Centers of diversity lie in lowland humid to seasonally dry tropical forests of the Neotropics, with both lowland to mid-elevational habitats and mosaic distribution patterns. S. macrophylla occupies moist to wet forests below roughly 800 m and regenerates after disturbance; S. humilis is typical of drier coastal and gallery forests; S. mahagoni occurs on limestone soils and coastal sites in the Caribbean (Francis & Aldrich, 1990; Pennington & Sarukhán, 2005). Pollination and dispersal are poorly documented; available field notes suggest insects visit flowers and winged seeds are wind-dispersed. Chromosome reports indicate a base number of x=14 for Meliaceae (Miller, 1990).

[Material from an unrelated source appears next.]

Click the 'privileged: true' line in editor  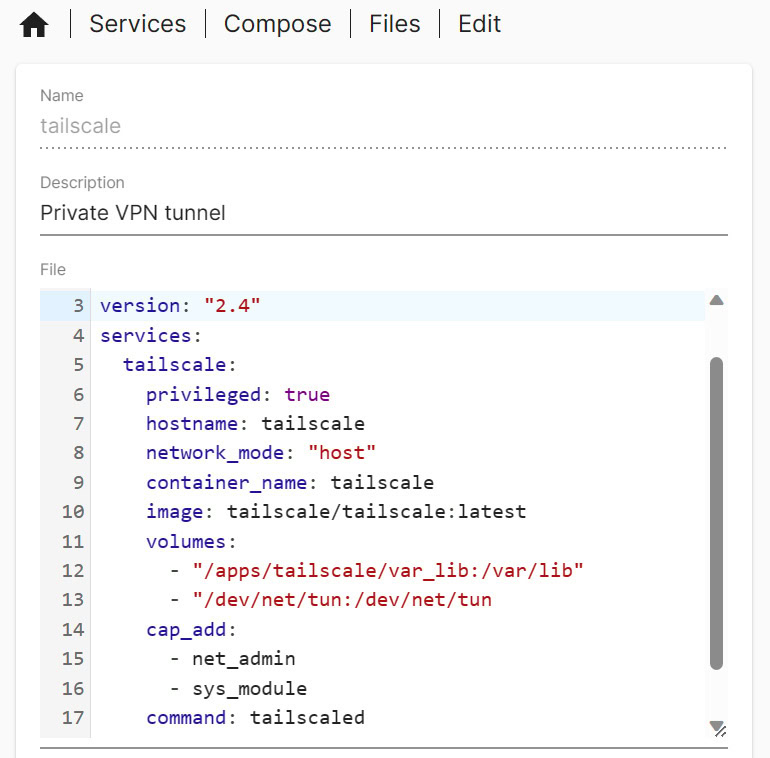click(x=237, y=394)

Molecular phylogenetics places Swietenia in a clade with African Khaya, with which it has a complex taxonomic history. While often treated as strictly Swietenia sensu lato (including Khaya), contemporary treatments consistently recognize Swietenia as a New World genus distinct from Khaya on geographic and morphological grounds (Pennington & Muellner, 2010; Clarkson et al., 2022). Within Swietenia, infrageneric ranks are not widely applied; S. humilis has sometimes been treated as a variety of S. mahagoni or linked to S. macrophylla, and nominal entities such as Swietenia candollei reflect taxonomic synonyms (Govaerts, 1999; WFO, 2024).

Humans value Swietenia for its beautiful, stable timber used in high-quality furniture, construction, and musical instruments. Forestry programs cultivate S. macrophylla and, more locally, S. humilis; all species are important ornamentals and shade trees, though S. humilis remains underused (Francis & Aldrich, 1990; Pennington & Sarukhán, 2005). Conservation concerns include overharvest and habitat loss, compounded by limited natural regeneration in some areas; IUCN listings are not uniform across all species, but S. humilis has been assessed as vulnerable (Terborgh & Richards, 1999; Clarkson et al., 2022). Priority research includes seed ecology, breeding systems, and gene-flow studies to guide sustainable management and domestication (Francis & Aldrich, 1990; Clarkson et al., 2022).